The prevalence of anti-HBc in the prospective blood donors is proportional to the incidence of HBsAg in the general population. It varies greatly in different ethnic groups and geographical locations. It is higher among groups known to be at increased risk of HBV infection e.g. intravenous drug abuse, sexual promiscuity, low economic status, health care workers etc [2, 8]. In India, the incidence of anti-HBc amongst blood donors ranges from 17-29% [9, 10].

The sero-prevalence rate of anti-HBc IgM in the general population in our country is not available. Earlier studies done in India for estimation of anti-HBc amongst blood donors have used kits, which estimate anti-HBc total (i.e. both IgG and IgM). Makroo et al [11], pegged the prevalence of anti-HBc total amongst blood donors in New Delhi at 11.6%. Anti-HBc IgM is a marker of recent infection, whereas, anti-HBc IgG positivity indicates a past infection. Anti-HBc IgG may remain positive for life in an affected individual although the individual has protective levels of anti-HBs and therefore, this does not necessarily mean that blood of such a donor is infectious. So, anti-HBc IgM is considered to be a more specific marker for HBV infection during the window period [12, 13]. As the western countries have a low incidence of HBsAg, the prevalence of anti-HBc in their blood donors is also low. The blood banks in the western countries therefore prefer to screen blood units using kits estimating anti-HBc total as all blood units would get screened for HBV infection. As the prevalence of anti-HBc in these countries is not high, there would not be any significant wastage of blood units. Studies have shown that all blood units reactive for ‘anti-HBc alone’ may not be infectious, especially if the donor sera have adequate titres of protective anti-HBs [7, 14]. Blood from such donors has been evaluated and found suitable for transfusion. This not only encourages voluntary blood donation, but also helps in increasing the inventory of blood units available for stocking in the blood bank [15]. In India, however, as the prevalence of anti-HBc is quite high, screening donor blood for anti-HBc total may not be practical.
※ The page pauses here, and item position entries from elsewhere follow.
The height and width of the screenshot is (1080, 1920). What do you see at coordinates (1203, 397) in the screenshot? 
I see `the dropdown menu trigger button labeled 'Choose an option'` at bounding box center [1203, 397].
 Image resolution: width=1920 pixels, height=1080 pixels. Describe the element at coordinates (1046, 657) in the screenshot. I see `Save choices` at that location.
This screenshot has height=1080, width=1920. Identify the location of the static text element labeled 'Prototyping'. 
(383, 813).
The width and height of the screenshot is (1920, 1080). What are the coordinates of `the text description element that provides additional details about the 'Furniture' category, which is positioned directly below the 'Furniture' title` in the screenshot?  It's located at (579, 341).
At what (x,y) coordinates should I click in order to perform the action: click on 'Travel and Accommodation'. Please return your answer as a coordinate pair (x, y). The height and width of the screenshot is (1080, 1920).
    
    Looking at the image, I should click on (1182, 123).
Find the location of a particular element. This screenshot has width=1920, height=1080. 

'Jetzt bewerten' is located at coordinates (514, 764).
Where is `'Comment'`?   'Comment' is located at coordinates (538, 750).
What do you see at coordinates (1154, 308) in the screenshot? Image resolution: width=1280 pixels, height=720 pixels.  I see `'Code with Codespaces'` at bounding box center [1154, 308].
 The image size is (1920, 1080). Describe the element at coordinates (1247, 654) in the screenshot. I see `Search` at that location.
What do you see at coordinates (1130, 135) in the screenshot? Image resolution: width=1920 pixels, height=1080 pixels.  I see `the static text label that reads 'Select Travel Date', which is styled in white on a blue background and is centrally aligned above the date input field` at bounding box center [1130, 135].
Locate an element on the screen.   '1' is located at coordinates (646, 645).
The incidence of HBsAg amongst our blood donors was 1.84%. We had one case, which was positive for both HBsAg and anti-HBc IgM, which was not included in this study. The balance of 10 HBsAg negative but anti-HBc IgM positive cases, were included in this study. The percentage of potentially infectious blood units identified is lower and realistic. A positivity of 15.9% as seen by anti-HBc total is unacceptably high as compared to 0.43 % as seen by anti-HBc IgM. This blood bank would have been forced to discard an unacceptable number of blood bags screened positive for anti-HBc total, which perhaps would have been non infectious. Screening of blood for anti-HBc total is practical in the western world as the incidence of HBsAg and anti-HBc is low in these countries. They can afford to discard such blood units positive for these screening tests. This may not be practical in India. It is therefore recommended that all blood units should be tested for anti-HBc IgM to see the infectivity status of the blood donors in the window period in this country.